• Data extract:
◆ ◆ ◆
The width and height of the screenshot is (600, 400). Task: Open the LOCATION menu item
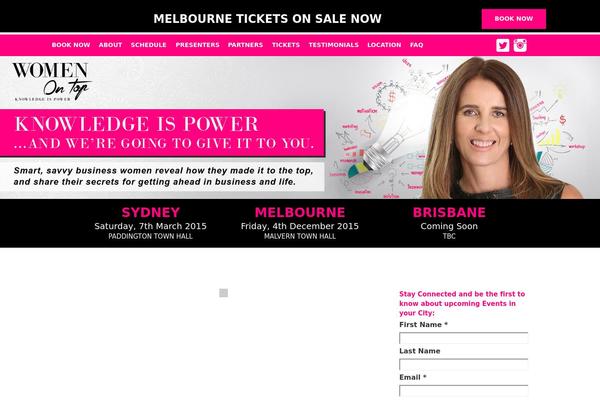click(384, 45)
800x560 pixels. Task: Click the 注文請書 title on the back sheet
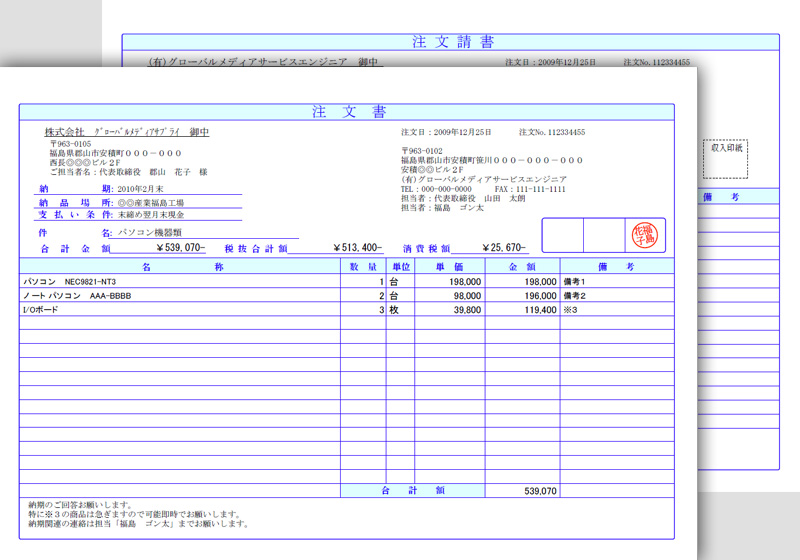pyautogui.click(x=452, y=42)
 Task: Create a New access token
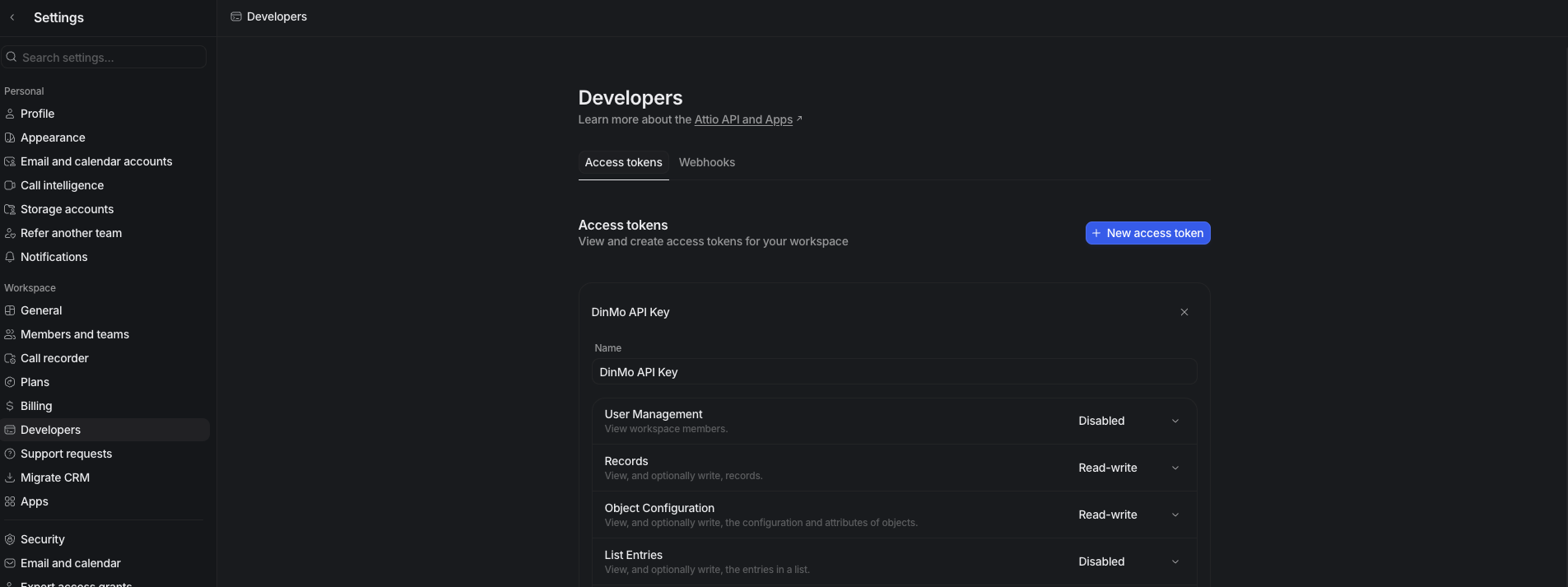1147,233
◆ ◆ ◆
• Your task:
Could you restate the entries word for word, skipping any pictures?

• Expected answer:
The width and height of the screenshot is (600, 400). Task: Open the LOCATION menu item
click(384, 45)
800x560 pixels. Task: Click the 注文請書 title on the back sheet
pyautogui.click(x=452, y=42)
 Task: Create a New access token
1147,233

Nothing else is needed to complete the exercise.